Segment Open
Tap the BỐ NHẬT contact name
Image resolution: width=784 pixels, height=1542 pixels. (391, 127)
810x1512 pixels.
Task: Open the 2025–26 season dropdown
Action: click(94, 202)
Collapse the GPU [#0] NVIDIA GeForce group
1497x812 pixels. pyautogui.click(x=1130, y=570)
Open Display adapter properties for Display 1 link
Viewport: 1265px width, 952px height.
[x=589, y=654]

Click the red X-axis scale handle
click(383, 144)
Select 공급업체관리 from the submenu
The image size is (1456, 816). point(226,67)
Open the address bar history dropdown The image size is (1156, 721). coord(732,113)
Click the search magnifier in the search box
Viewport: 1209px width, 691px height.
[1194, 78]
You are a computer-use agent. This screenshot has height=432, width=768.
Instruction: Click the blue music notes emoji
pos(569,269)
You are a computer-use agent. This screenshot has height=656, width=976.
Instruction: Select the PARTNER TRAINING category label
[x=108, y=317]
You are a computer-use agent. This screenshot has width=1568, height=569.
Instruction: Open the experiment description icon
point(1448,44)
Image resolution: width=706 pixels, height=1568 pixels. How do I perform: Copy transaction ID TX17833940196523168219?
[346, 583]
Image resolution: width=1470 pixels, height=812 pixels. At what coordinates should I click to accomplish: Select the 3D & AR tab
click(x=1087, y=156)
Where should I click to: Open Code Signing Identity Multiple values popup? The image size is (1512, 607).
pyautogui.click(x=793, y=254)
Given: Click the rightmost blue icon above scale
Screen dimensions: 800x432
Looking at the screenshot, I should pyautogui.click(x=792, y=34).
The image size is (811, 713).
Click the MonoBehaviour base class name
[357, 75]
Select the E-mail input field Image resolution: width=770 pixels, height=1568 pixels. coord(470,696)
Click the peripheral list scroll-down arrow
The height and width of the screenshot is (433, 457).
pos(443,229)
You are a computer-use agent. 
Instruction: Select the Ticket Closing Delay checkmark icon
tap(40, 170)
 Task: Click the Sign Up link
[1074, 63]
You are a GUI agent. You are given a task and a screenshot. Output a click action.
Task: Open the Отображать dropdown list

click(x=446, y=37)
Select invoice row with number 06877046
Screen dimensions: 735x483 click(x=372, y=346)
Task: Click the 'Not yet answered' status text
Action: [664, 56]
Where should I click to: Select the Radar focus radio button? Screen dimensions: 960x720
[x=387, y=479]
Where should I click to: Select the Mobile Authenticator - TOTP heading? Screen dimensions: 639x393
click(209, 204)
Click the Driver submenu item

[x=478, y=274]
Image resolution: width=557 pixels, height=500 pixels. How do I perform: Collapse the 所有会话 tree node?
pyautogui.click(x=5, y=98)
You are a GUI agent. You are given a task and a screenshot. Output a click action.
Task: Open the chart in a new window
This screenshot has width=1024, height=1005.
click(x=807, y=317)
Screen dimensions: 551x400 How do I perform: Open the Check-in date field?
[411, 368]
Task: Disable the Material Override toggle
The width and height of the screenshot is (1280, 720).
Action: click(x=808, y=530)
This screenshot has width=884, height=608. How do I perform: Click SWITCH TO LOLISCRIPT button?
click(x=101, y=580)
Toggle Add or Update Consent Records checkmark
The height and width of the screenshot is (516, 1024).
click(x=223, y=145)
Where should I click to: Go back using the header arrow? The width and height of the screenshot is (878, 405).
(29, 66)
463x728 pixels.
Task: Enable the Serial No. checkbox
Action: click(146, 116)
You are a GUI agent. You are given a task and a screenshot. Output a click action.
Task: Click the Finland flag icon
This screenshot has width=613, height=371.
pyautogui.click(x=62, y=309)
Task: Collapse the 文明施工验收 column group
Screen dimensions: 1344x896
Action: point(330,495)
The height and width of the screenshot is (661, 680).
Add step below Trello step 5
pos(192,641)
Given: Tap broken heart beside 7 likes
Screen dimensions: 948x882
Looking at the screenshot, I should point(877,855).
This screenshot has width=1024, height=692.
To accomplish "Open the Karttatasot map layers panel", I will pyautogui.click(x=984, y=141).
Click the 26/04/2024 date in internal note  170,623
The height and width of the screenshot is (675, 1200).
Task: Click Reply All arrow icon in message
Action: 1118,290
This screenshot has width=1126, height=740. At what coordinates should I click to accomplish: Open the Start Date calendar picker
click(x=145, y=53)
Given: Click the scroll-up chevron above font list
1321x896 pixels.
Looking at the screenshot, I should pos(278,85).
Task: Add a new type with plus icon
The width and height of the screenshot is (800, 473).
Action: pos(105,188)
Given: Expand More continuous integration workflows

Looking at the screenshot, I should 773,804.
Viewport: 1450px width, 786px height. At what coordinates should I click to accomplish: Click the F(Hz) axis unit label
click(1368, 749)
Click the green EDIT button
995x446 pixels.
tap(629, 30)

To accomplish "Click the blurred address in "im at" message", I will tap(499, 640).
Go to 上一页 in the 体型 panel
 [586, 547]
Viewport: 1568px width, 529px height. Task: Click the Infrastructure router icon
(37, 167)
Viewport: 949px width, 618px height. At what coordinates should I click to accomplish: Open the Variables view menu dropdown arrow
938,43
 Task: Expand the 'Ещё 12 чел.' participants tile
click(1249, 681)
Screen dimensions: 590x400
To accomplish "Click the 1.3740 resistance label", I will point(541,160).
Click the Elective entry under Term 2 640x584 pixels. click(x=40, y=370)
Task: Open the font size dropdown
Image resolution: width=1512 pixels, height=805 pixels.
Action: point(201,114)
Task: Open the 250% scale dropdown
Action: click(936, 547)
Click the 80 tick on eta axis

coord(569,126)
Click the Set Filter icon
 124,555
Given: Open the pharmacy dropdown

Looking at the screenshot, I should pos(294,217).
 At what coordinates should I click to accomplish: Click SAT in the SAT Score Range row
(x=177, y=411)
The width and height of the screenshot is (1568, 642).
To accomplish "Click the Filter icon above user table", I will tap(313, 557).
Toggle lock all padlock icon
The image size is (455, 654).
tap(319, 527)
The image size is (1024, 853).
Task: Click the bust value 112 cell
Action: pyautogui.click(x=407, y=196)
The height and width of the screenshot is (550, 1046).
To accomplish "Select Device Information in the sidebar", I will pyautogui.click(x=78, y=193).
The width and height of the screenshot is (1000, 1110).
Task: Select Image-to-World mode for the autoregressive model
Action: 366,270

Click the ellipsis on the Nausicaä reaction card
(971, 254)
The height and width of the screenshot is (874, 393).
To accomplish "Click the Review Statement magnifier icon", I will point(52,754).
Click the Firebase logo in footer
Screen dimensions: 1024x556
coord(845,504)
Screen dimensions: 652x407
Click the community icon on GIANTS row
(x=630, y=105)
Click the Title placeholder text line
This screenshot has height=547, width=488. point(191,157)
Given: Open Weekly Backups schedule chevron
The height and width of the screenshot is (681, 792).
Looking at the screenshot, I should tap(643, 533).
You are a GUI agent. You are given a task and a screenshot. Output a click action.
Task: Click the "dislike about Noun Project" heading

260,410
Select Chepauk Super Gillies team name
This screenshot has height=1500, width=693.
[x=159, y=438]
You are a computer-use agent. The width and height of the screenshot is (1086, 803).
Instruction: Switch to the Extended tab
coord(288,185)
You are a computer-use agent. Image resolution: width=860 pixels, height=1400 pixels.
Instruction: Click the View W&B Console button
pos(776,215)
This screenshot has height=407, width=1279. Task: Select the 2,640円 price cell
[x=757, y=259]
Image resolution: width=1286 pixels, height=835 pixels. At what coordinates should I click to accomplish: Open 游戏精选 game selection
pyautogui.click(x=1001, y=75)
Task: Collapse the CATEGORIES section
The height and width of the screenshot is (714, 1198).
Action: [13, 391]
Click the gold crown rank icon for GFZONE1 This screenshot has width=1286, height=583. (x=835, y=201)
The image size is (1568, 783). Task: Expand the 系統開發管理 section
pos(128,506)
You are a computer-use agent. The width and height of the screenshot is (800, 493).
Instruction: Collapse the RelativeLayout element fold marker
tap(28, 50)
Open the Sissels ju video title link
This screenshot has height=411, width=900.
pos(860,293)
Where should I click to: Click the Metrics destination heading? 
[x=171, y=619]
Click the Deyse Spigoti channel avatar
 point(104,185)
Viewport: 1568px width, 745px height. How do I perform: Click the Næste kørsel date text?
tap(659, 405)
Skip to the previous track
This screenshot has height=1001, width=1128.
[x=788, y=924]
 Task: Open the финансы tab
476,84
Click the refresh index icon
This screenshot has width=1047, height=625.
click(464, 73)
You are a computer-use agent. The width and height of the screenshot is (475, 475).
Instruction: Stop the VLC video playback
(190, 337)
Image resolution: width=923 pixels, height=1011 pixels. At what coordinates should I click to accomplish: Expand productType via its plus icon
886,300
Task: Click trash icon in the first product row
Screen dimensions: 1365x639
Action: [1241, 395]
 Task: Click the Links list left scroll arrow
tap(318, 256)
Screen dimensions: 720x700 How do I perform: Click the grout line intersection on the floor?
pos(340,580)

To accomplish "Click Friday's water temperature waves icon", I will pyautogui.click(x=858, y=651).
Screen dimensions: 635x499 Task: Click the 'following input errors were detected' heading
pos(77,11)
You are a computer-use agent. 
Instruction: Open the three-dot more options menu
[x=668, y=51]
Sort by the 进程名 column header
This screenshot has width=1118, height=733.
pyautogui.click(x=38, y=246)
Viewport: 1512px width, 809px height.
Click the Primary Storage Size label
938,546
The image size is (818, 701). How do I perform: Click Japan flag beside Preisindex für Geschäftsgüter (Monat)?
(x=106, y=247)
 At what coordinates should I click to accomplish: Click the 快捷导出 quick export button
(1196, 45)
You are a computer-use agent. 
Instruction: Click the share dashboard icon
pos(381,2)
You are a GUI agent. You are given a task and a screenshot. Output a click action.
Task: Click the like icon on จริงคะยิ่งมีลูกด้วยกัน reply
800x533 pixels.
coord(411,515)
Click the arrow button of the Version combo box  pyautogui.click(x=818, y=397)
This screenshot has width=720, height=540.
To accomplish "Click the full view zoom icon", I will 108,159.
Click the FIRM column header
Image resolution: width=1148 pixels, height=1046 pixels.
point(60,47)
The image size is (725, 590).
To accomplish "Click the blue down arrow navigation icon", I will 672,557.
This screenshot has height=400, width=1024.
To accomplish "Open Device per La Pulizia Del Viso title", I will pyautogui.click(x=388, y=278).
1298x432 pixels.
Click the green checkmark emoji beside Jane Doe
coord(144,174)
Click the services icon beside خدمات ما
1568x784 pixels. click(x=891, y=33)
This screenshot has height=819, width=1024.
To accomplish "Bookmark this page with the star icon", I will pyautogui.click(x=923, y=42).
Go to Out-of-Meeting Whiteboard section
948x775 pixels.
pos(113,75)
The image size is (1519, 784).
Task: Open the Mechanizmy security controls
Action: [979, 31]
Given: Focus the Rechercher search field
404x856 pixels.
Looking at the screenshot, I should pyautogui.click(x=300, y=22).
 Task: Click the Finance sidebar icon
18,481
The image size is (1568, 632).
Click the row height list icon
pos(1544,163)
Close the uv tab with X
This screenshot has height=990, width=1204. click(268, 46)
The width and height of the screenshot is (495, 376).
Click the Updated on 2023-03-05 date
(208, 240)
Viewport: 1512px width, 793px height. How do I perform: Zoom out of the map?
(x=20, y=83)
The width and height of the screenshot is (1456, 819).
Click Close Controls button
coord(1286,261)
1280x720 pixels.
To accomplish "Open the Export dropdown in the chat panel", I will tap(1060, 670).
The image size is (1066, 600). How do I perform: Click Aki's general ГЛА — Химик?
Segment Closed
◆ **Work to be completed**: Copy out only the lines of the records above from the one with "Go to 上一页 in the 体型 panel" through the one with "Task: Open the font size dropdown", exactly as they stand, both included.

◆ **Response to the exercise**:
Go to 上一页 in the 体型 panel
 [586, 547]
Viewport: 1568px width, 529px height. Task: Click the Infrastructure router icon
(37, 167)
Viewport: 949px width, 618px height. At what coordinates should I click to accomplish: Open the Variables view menu dropdown arrow
938,43
 Task: Expand the 'Ещё 12 чел.' participants tile
click(1249, 681)
Screen dimensions: 590x400
To accomplish "Click the 1.3740 resistance label", I will point(541,160).
Click the Elective entry under Term 2 640x584 pixels. click(x=40, y=370)
Task: Open the font size dropdown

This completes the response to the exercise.